En un testimonio del 17 de marzo ante el Comité del Senado sobre Relaciones Exteriores, Russ Dallen (editor del Latin American Herald Tribune, con sede en Caracas) dijo que el presidente de Venezuela, Nicolás Maduro, tiene en sus manos un aparato electoral que casi garantiza el fraude en las elecciones legislativas, programadas para septiembre.
Según su testimonio, el registro electoral de Venezuela ha sido manipulado desde que el fallecido presidente Hugo Chávez contrató empresas cubanas para emitir los pasaportes y otros documentos de identidad al inicio de su gobierno.
En 2003, cuando la oposición lanzó un referendo para tratar de revocar el mandato de Chávez, Venezuela tenía 11,9 millones de votantes registrados.

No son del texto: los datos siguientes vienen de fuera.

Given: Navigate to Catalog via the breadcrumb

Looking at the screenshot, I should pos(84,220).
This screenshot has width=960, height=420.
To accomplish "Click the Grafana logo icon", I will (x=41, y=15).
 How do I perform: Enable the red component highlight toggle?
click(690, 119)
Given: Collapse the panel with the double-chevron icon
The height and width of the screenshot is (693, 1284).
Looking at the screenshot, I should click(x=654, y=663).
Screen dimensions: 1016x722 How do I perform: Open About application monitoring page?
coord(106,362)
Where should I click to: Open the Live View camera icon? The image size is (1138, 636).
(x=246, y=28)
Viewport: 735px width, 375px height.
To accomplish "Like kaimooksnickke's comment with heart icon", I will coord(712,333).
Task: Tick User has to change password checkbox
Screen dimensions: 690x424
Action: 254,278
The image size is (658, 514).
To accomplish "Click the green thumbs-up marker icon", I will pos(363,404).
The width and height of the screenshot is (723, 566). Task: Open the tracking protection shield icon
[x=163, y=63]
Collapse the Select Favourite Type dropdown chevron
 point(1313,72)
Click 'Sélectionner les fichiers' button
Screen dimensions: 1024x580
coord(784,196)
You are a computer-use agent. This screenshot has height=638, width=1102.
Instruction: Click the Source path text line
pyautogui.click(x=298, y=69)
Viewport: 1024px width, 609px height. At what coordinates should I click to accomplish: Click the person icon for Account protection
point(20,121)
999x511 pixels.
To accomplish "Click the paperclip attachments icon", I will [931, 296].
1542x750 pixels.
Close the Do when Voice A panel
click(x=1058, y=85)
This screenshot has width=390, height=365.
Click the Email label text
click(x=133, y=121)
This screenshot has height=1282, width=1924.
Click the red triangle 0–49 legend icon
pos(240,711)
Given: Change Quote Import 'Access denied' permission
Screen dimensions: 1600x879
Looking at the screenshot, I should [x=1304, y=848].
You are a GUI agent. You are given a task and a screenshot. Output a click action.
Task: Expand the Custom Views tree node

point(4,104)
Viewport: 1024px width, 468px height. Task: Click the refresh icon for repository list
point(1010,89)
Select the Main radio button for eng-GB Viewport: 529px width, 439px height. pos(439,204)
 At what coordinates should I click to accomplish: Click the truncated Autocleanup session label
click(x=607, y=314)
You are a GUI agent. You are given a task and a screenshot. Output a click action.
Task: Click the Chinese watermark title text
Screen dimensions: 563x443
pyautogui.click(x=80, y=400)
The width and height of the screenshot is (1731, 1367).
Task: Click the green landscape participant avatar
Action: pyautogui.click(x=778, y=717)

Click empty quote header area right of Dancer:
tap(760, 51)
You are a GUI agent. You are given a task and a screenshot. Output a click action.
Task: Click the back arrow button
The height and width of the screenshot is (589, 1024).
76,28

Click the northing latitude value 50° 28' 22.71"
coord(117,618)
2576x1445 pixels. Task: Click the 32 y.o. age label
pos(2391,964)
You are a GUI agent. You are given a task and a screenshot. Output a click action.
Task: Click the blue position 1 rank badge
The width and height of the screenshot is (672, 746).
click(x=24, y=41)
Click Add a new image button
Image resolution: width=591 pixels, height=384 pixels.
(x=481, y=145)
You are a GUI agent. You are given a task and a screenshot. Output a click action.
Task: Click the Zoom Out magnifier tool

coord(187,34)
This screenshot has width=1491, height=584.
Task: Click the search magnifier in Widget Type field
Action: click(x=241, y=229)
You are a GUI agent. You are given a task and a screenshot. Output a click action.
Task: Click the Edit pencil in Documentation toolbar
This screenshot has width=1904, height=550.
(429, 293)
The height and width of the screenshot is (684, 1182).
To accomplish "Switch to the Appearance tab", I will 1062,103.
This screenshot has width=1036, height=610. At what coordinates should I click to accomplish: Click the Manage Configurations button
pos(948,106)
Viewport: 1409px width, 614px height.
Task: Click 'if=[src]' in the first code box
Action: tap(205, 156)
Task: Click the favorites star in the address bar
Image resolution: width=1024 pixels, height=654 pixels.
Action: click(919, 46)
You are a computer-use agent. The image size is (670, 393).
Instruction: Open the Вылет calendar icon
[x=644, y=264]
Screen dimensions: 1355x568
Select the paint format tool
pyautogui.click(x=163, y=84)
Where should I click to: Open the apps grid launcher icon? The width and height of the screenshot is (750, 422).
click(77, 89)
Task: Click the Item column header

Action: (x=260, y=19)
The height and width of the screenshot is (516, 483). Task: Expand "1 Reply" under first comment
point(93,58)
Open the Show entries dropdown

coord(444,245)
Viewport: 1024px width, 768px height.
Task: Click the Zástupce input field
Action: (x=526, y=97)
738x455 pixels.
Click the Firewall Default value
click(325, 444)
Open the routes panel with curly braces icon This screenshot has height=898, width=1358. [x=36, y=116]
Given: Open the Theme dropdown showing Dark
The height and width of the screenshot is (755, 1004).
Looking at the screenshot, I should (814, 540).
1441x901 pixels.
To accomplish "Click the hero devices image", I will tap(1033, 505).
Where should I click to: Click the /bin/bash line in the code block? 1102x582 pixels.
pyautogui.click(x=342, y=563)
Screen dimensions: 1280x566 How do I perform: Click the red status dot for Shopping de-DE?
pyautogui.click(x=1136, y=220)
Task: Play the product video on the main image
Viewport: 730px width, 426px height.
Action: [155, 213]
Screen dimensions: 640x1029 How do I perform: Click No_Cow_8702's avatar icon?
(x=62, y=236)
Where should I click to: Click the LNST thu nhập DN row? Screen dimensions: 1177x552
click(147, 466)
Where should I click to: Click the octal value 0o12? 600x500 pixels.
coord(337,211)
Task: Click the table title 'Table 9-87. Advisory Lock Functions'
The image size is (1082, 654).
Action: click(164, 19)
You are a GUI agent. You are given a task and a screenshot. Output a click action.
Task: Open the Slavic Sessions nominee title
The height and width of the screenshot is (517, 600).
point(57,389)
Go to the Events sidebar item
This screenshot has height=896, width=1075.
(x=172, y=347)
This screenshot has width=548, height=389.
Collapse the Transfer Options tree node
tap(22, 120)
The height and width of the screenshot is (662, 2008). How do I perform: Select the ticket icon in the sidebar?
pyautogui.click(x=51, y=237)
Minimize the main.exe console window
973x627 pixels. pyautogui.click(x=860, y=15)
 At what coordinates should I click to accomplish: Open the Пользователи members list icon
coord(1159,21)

Chávez logró retrasar el voto por un año y medio, ganando tiempo para agregar más de dos millones de votantes al registro. En 2004 Venezuela tenía 14 millones de votantes registrados.
En los años siguientes, a medida que perdía popularidad, el gobierno infló aún más el registro electoral. En las elecciones de 2013, cuando la Comisión Nacional Electoral controlada por el gobierno adjudicó a Maduro la victoria con el 1,5% de los votos, el registro tenía 18,9 millones de votantes registrados. "Por lo tanto, el registro electoral aumentó en un casi un 60% en diez años, un verdadero boom poblacional!", según Dallen. Añadió que un estudio de la Universidad Católica Andrés Bello de Venezuela encontró que en 14 de los 24 estados habían más votantes registrados que personas. "Uno de los estados más pobres, Delta Amacuro, por ejemplo, tenía 122% más de votantes registrados que su población estimada", dijo Dallen.
La coalición de la oposición de Venezuela, MUD, dijo que antes de las elecciones del 2013 aunque el número de mayores de 18 años había crecido un 4.3 por ciento en los tres años anteriores, el número de votantes registrados había aumentado un 7.3 por ciento. Pero la MUD había encontrado que el registro electoral era "aceptable", dijo el informe del Centro Carter.
Después de las elecciones de 2013, la coalición de la oposición informó que hubo cerca de 300.000 votos emitidos bajo el nombre de personas fallecidas. Eso representó el 1,5% el padrón electoral.
El informe del Centro Carter llegó a la conclusión de que a pesar de la supuesta ausencia de fraude masivo en el registro electoral, la OEA, la Unión Europea y el Centro Carter "han recomendado, desde hace tiempo, una amplia auditoría de la lista de votantes".